H5N1 is highly contagious between birds of different species. H5N1 easily mutates creating variants which are capable of infecting birds across different species. There are some of these variants which infect human beings. The avian virus is transmitted between birds by binding to galactose receptors located in their respiratory tract. The receptors are found in human alveoli and cannot therefore be transmitted through coughing and sneezing. The virus is therefore contagious in humans through physical contact with an infected person.
H5N1 virulence is determined by genetic variation of the various pathogenic profiles. H5N1 mutates through antigenic drift resulting in the development of a pathogenic strain, genotype z which is efficiently transmitted among birds of different species in various regions of the world. Mutations of genotype Z are considered to be the most virulent increasing pathogenicity of the H5N1 virus. Bird populations are favourable hosts for the H5N1 virus being in a position to carry different strains for a longer period of time. Infected H5N1 birds “transmit the disease through their saliva, nasal secretions, faeces and blood”.
Transmission results in acute neurological dysfunction, severe flu and eventually death. Birds can infect other animals through direct contact with the above mentioned body secretions and fluids. Migratory birds are attributed to the global spread of the avian flu. H5N1 is more virulent and pathogenic due to its potential to be transmitted between both birds and animals. Birds which transmit the pathogenic avian flu virus include chicken, crows, pigeons and the waterfowl. Poultry also acts as a carrier which can transmit the virus to mammals. Influenza A viruses being transmitted through poultry hosts can be divided into two main groups according to their ability to cause disease in birds.

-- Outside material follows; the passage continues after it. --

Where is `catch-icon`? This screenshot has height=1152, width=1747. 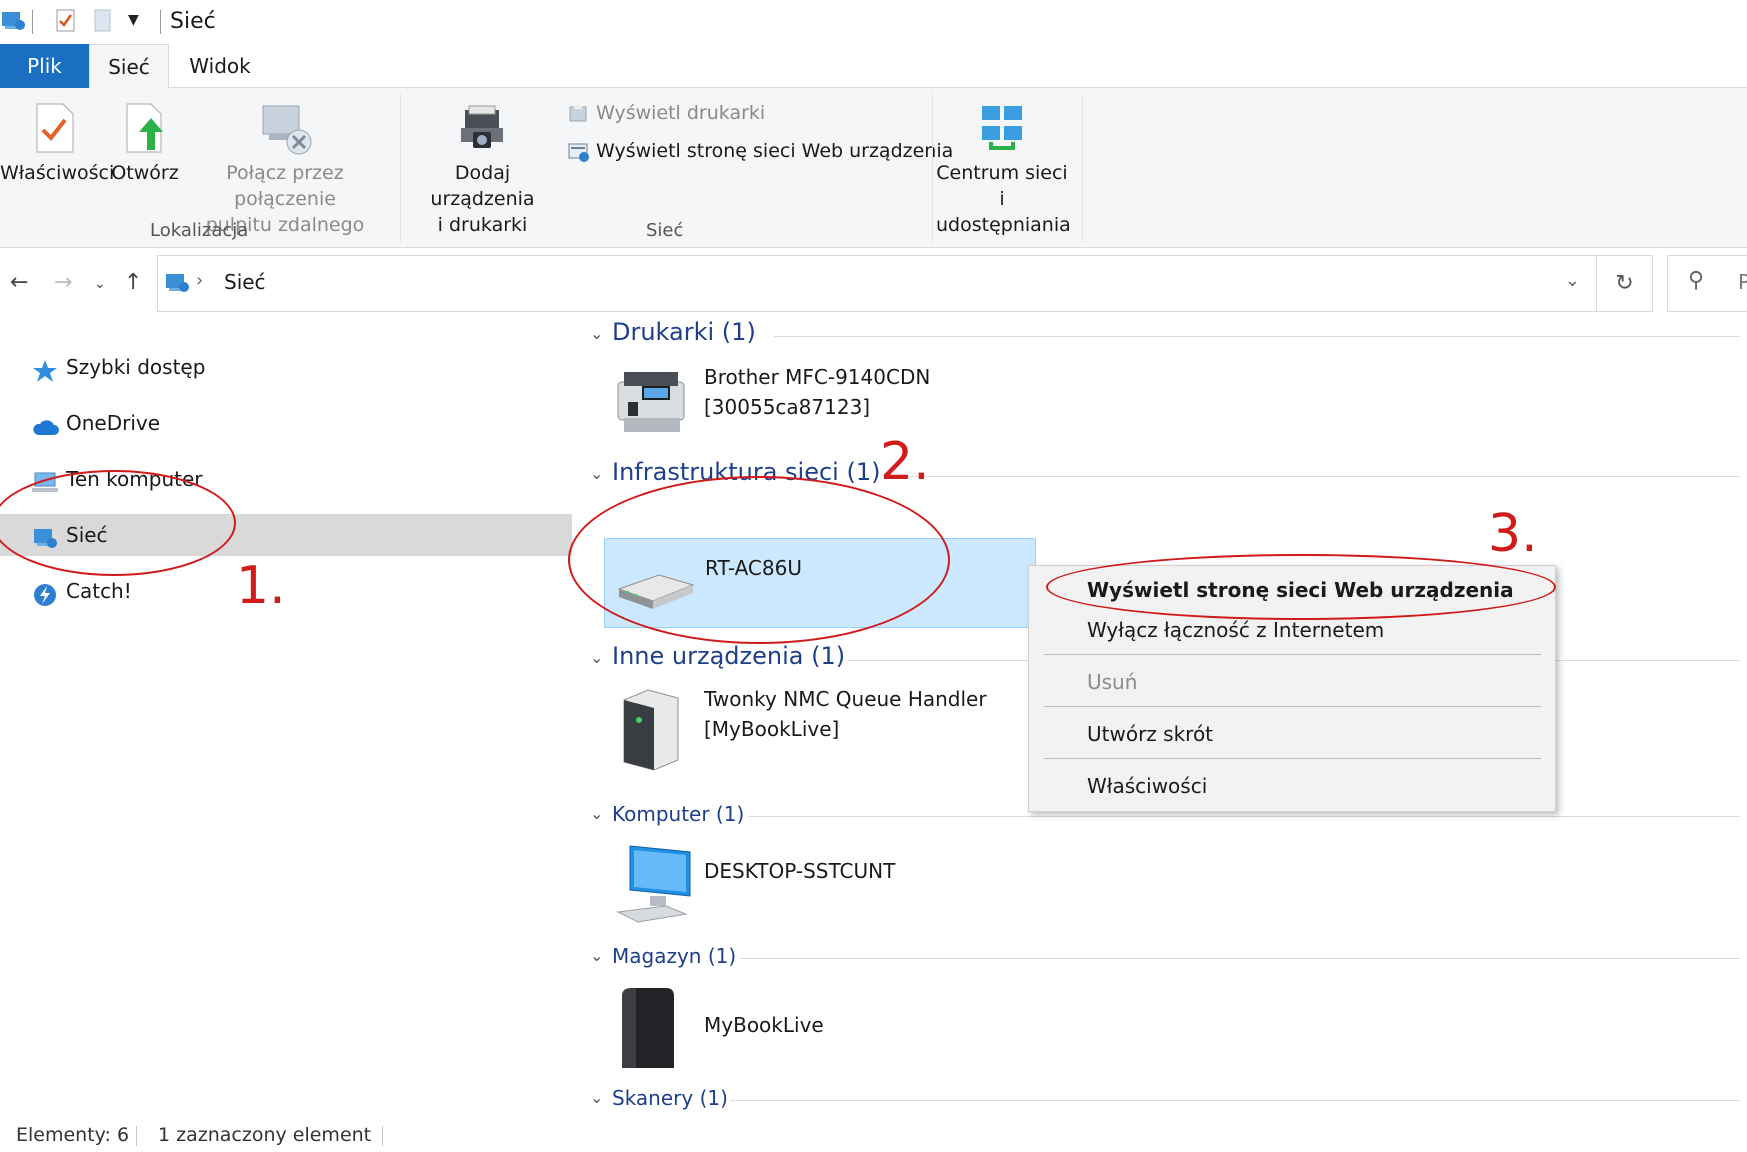
catch-icon is located at coordinates (45, 592).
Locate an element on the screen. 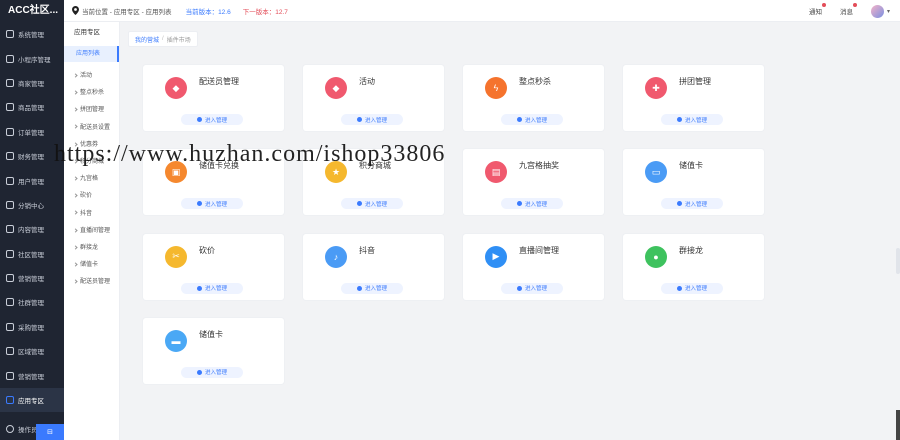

The most virulent strain causes the “fowl plague” currently referred to as the highly pathogenic avian influenza (HPAI) which can lead to death of all infected birds. HPAI variant is further classified into subtypes H5 and H7. Low pathogenicity avian influenza (LPAI) causes milder respiratory disease which if combined with other infections may cause death. Haemagglutinin glycoprotein for either HPAI or LPAI requires further posttranslational cleavage in order to release infectious virus particles (Loscalzo et al, 2008). HPAI viruses are cleavable because they posses multiple amino acids at their cleavage sites where host proteases can bind. These viruses are therefore able to replicate at a higher rate in the host bird causing significant damage on vital organs and tissues.

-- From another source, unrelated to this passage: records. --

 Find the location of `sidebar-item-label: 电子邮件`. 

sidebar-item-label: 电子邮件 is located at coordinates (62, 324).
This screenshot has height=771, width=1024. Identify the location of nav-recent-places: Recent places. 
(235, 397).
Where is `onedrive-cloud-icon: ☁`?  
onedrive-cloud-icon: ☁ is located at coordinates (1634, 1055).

On the other hand, LPAI contains fewer amino acids at the cleavage sites. LPAI viruses are therefore limited as far as replication is concerned within the host bird. Replications sites are only available where proteases are found, that is, in the respiratory and intestinal tracts. Human influenza hemagglutinins replicate within the lower respiratory tract where they bind to alpha sialic acid receptors. The avian H5N1 transmits influenza to humans causing “viral pneumonia, fever, cough, sore throat, muscle aches, conjunctivitis and fatal pneumonia”. The severity of human influenza depends on the state of patient’s immune system and the rate of exposure.